A related problem often taught in elementary probability courses is the two-daughter problem, which is similar to one of the questions I quoted from the “Ask Marilyn” column. Suppose a mother is carrying fraternal twins and wants to know the odds of having two girls, a boy and a girl, and so on. Then the sample space consists of all the possible lists of the sexes of the children in their birth order: (girl, girl), (girl, boy), (boy, girl), and (boy, boy). It is the same as the space for the coin-toss problem except for the way we name the points: heads becomes girl, and tails becomes boy. Mathematicians have a fancy name for the situation in which one problem is another in disguise: they call it an isomorphism. When you find an isomorphism, it often means you’ve saved yourself a lot of work. In this case it means we can figure the chances that both children will be girls in exactly the same way we figured the chances of both tosses coming up heads in the coin-toss problem. And so without even doing the analysis, we know that the answer is the same: 25 percent. We can now answer the question asked in Marilyn’s column: the chance that at least one of the babies will be a girl is the chance that both will be girls plus the chance that just one will be a girl—that is, 25 percent plus 50 percent, which is 75 percent.

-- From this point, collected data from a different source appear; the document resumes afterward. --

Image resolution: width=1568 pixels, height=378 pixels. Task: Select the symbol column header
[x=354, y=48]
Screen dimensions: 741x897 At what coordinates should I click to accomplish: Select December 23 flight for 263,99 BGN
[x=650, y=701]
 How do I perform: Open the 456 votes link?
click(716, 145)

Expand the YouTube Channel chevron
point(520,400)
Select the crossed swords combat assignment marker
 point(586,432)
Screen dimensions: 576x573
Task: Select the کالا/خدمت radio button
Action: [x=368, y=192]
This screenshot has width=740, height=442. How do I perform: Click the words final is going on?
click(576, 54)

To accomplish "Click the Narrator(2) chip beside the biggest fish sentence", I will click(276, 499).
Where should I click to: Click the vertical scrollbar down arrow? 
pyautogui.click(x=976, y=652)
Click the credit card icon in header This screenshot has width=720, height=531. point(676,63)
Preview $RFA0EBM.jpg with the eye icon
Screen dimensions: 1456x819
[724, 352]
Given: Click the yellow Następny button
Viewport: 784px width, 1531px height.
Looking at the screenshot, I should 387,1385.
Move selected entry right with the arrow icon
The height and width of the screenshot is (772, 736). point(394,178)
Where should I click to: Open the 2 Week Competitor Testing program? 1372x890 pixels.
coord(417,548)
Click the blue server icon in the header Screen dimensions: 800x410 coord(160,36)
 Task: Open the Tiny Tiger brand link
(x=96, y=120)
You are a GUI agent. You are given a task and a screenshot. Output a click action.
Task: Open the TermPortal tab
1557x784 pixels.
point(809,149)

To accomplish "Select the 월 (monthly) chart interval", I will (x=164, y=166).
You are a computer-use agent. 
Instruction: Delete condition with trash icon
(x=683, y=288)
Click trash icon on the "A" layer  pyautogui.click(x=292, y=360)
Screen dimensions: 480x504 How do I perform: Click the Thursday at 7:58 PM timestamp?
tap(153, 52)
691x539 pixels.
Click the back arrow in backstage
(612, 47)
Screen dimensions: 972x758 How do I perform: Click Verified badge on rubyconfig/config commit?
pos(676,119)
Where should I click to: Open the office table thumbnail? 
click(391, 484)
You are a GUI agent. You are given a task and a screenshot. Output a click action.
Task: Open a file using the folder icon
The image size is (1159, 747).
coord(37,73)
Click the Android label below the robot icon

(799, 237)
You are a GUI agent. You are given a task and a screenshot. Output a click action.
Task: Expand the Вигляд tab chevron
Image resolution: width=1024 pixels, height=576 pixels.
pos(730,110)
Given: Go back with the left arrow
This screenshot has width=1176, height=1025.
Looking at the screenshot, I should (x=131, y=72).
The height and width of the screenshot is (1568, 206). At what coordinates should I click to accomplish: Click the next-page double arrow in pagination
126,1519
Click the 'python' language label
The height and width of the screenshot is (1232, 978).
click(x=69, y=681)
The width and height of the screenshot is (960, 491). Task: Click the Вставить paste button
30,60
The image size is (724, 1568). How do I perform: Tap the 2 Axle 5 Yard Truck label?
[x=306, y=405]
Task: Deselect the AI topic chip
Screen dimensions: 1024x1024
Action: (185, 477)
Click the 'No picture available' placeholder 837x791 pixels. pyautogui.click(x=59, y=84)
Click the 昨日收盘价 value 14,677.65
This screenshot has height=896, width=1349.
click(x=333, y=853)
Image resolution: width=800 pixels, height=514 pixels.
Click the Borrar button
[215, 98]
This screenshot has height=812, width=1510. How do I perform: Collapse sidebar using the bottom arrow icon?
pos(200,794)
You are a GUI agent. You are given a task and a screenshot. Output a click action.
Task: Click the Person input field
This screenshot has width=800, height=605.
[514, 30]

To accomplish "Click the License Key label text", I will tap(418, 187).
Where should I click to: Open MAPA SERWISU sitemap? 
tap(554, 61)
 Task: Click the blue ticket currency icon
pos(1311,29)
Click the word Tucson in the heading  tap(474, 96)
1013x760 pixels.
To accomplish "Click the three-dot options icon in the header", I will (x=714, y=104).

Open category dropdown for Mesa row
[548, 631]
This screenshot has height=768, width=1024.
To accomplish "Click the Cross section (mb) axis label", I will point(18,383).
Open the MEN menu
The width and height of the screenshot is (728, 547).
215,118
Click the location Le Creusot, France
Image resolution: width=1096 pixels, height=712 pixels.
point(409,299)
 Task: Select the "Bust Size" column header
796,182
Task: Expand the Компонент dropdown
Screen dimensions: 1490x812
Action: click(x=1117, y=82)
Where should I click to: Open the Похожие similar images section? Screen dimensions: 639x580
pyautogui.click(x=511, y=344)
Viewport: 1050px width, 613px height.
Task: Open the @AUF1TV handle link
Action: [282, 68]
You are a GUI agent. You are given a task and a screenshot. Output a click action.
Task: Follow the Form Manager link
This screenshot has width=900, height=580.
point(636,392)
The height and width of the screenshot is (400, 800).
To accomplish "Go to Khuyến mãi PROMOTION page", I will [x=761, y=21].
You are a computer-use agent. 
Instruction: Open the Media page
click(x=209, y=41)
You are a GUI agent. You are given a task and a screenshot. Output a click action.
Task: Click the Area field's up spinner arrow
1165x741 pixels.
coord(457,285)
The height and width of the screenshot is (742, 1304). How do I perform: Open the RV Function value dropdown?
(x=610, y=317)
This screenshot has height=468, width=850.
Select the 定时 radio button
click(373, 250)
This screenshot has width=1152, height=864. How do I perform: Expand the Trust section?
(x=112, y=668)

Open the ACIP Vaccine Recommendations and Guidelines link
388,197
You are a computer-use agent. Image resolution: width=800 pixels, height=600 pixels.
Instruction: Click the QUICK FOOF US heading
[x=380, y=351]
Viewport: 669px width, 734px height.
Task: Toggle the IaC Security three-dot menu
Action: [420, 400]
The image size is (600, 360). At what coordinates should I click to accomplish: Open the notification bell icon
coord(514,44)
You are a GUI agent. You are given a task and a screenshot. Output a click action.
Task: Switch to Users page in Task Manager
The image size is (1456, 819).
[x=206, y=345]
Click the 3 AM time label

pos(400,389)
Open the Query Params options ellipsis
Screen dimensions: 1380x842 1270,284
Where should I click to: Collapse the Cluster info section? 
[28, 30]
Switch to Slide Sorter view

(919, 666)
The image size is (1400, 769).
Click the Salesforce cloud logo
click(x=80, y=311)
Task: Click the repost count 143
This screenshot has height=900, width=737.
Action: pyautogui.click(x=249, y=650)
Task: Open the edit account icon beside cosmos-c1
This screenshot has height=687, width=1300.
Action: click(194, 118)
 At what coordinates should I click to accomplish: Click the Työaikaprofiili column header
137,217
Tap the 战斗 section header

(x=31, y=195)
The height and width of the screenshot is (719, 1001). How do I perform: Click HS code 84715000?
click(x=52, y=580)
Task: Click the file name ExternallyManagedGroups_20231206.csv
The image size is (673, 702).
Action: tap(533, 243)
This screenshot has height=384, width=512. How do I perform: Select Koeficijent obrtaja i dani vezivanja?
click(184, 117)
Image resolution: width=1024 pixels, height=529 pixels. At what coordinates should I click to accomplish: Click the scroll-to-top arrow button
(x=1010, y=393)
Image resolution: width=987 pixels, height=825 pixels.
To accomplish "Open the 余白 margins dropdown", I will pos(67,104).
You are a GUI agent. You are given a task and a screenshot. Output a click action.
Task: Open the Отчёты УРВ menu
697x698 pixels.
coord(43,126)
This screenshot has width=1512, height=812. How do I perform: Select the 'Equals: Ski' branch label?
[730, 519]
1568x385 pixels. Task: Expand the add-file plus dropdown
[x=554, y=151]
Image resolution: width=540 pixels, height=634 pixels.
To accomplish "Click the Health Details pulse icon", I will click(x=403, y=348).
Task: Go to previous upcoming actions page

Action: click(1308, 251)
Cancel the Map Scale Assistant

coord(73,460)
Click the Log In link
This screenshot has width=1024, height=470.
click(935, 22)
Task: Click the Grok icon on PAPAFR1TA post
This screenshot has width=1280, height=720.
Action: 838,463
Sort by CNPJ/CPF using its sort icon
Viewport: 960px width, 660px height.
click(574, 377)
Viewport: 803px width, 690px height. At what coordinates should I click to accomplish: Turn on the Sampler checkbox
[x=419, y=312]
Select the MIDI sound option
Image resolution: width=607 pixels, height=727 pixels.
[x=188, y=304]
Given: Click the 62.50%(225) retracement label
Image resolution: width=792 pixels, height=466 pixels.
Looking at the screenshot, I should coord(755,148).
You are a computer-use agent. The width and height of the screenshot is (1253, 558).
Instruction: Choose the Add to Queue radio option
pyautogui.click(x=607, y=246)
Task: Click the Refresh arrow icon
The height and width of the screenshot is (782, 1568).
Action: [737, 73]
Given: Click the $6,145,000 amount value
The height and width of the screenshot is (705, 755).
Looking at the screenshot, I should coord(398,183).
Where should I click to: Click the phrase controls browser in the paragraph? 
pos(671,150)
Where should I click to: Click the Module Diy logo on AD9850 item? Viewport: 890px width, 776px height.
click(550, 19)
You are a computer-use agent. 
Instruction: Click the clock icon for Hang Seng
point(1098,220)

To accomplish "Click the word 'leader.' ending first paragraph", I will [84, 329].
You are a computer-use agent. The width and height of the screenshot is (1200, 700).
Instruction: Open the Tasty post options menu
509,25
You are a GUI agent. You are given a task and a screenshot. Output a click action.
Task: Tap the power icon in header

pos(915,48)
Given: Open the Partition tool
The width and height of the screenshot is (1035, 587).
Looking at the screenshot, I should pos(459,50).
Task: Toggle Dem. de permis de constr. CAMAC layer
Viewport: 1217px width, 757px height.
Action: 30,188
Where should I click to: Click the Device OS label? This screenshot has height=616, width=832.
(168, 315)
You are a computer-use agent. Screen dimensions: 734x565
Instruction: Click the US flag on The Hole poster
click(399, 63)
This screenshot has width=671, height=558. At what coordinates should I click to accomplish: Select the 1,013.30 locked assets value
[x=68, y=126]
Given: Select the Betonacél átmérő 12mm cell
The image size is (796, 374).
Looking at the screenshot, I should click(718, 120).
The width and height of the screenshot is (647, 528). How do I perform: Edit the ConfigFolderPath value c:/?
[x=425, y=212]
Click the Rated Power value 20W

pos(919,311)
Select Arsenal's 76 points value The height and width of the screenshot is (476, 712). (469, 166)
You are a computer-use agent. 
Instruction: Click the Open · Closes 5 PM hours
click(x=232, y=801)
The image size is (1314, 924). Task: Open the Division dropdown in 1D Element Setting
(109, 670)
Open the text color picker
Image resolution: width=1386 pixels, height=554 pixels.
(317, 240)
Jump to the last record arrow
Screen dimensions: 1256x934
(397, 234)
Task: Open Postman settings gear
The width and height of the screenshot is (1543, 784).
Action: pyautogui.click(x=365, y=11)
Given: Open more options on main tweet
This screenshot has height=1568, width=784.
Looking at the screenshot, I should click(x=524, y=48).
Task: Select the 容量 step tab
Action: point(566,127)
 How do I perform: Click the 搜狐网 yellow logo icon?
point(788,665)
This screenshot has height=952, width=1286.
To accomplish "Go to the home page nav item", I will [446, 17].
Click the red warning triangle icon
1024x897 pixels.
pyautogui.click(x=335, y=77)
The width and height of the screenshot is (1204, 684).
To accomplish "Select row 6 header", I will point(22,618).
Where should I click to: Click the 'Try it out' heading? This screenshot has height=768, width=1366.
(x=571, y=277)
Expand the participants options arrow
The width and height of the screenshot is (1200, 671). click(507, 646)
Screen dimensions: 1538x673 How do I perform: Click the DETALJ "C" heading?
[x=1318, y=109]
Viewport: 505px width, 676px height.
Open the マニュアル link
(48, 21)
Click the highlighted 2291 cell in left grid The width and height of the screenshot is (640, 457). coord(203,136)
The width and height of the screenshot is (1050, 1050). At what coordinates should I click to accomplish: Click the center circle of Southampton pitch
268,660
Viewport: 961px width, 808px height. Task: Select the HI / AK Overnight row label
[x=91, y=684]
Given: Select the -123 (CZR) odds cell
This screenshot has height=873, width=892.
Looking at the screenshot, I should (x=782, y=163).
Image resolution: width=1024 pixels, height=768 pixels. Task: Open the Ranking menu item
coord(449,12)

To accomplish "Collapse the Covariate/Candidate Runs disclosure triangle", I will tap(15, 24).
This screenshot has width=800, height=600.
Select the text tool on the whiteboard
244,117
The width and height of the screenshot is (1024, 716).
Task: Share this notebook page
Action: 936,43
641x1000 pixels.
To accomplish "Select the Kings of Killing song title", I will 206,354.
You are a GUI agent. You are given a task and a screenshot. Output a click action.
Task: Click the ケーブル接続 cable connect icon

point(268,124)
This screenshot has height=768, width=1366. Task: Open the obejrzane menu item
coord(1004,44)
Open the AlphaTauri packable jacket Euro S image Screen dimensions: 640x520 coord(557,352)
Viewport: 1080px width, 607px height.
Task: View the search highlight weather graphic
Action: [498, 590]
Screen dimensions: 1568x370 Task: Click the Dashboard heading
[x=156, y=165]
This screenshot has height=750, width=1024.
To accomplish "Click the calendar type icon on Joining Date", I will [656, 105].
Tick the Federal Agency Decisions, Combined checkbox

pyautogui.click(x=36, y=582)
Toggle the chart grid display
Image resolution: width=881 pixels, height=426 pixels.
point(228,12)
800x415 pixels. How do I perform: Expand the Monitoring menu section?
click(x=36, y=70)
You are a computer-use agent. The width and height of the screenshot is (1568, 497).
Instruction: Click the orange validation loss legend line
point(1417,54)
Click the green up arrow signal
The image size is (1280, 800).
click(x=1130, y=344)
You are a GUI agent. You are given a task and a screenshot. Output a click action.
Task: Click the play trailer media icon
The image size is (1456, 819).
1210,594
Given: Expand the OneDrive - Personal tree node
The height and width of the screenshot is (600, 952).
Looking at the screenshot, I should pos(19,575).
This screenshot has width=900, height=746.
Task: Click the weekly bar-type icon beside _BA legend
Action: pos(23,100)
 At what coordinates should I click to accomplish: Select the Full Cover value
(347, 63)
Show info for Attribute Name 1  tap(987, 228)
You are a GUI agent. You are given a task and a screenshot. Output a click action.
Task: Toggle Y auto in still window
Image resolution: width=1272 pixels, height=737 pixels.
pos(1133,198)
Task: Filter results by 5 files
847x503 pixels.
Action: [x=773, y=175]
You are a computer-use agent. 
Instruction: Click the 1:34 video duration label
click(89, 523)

In the two-daughter problem, an additional question is usually asked: What are the chances, given that one of the children is a girl, that both children will be girls? One might reason this way: since it is given that one of the children is a girl, there is only one child left to look at. The chance of that child’s being a girl is 50 percent, so the probability that both children are girls is 50 percent.
That is not correct. Why? Although the statement of the problem says that one child is a girl, it doesn’t say which one, and that changes things. If that sounds confusing, that’s okay, because it provides a good illustration of the power of Cardano’s method, which makes the reasoning clear.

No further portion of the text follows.